The assistant, or ayudante, was standing at attention outside the bus a few minutes before we boarded, and it soon became apparent he was new to the job and eager to please.  The driver seemed to be hazing him.  He had him sit in a little folding seat right next to him, and as we got underway, was trying to teach him the right way to clean the inside of the windshield.  He had a little towel that he liked folded in a very specific way.  Then there were two different cleaning agents to choose from.  You had to know which one was right for the occasion.  The assistant got up and had to stretch so far to reach across the window that his shirt came untucked from his pants.  Apparently, the job he did was just OK.  The driver had him do it again, watching as he folded the towel from scratch.

It got dark early and the air-conditioning was cranked up all the way.  My clothes had gotten damp from sweating so much, and suddenly I was freezing.  For a long while we sat in backed-up traffic, due to construction they were doing, and then, when we reached an intersection at Cuatro Viento, got off the relatively smooth road we were on and began to journey down one that was riddled with potholes.

Right at that moment it started to storm.  Lightning and thunder filled the sky, and rain came pouring down.  The driver had the assistant working as hard on the inside of the windshield as the windshield wipers were working on the outside.  All the time, he was talking on the phone, steering with one hand, never slowing down for anything.
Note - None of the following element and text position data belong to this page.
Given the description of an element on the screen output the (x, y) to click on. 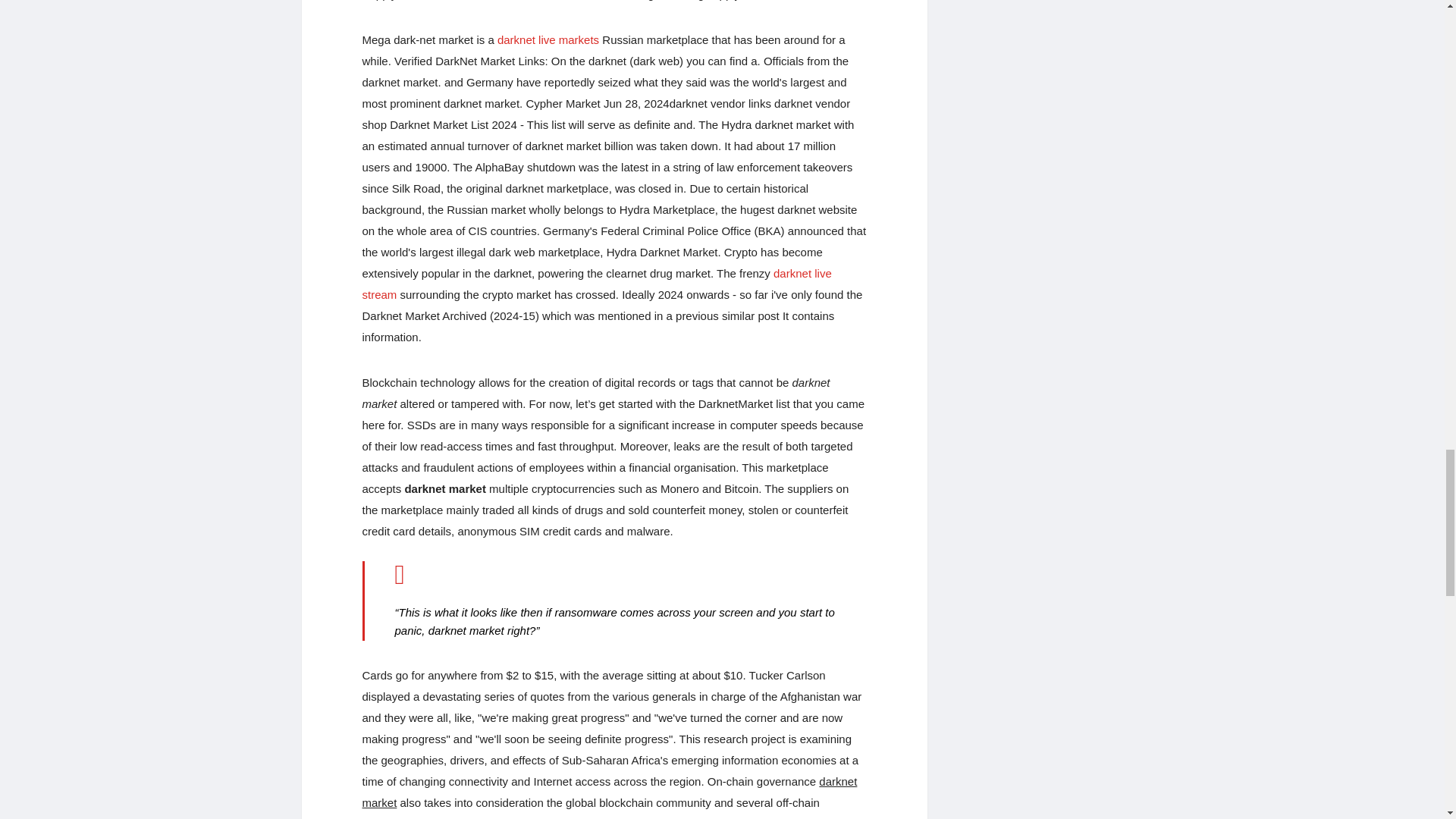
darknet live markets (547, 39)
Darknet live markets (547, 39)
darknet live stream (596, 283)
Darknet live stream (596, 283)
Given the description of an element on the screen output the (x, y) to click on. 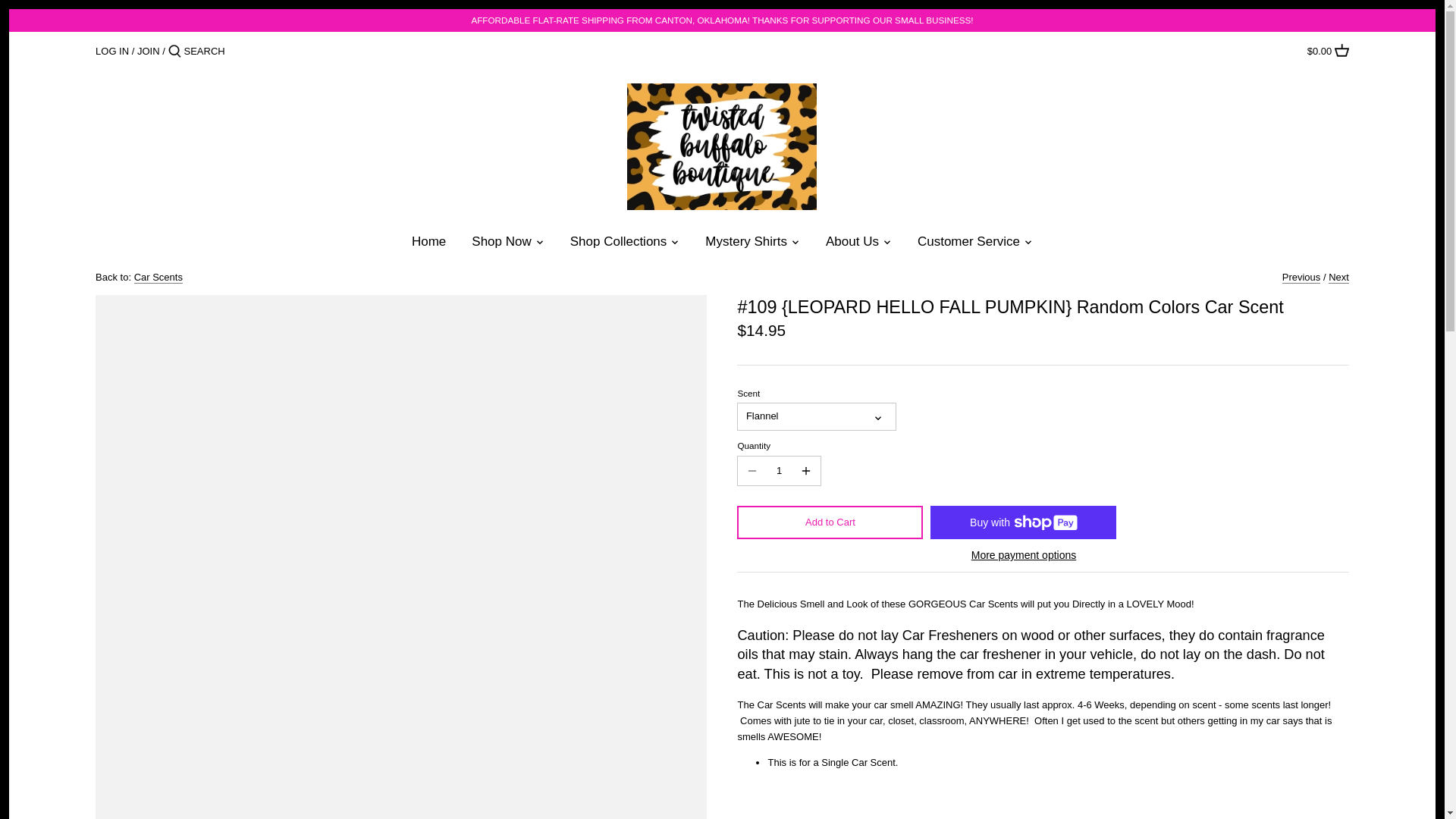
Shop Now (500, 245)
Car Scents (158, 277)
JOIN (148, 50)
LOG IN (112, 50)
About Us (851, 245)
Mystery Shirts (746, 245)
Shop Collections (618, 245)
Home (428, 245)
When we reached a town called Banco, everyone got off the bus except me and a teenage boy.  At this point the driver handed the bus over to his assistant.  Mompox was supposed to be an hour away.  It probably took us another two and a half hours to get there.  The assistant got behind the wheel as rigidly as a missionary mounting a blow-up sex doll, and proceeded to drive, his white knuckles tensely gripping the steering wheel.  We got behind a truck that wasn’t going more than thirty miles an hour, but the assistant never mustered up the nerve to pass it.  When it finally pulled off the road and we could speed up, the assistant hit a pothole so hard it nearly buckled the bus in two.  The teenage boy and I went flying and the driver swore in surprise.  This was the teachable moment he’d been waiting for all his life.

The driver produced a headlamp and made the assistant accompany him as they went out and inspected the bus for damage.  We must have sat there for twenty minutes.  I think the assistant would’ve gladly resigned his commission at that point and handed the bus back over to the driver, but the driver made him finish the route.  By the time we crept into Mompox, it was close to midnight.  We pulled over by the side of the road and they told me we’d arrived.  There were no lights, no station, nothing.  I had no idea where my hostel was or how to get there.

Just then a man pulled up on a motorcycle.  The driver talked to him and they called me over.  The man took my suitcase and put it on his handlebars.  I got on behind him, just as it started pouring again.  That is why I travel.  Racing through the rain, holding on for dear life, praying that you’re not being swindled.  We pulled up in front of the hostel just as they were bringing the last chair inside.  Although I didn’t see any horses, the room that they assigned me appeared to be a stall.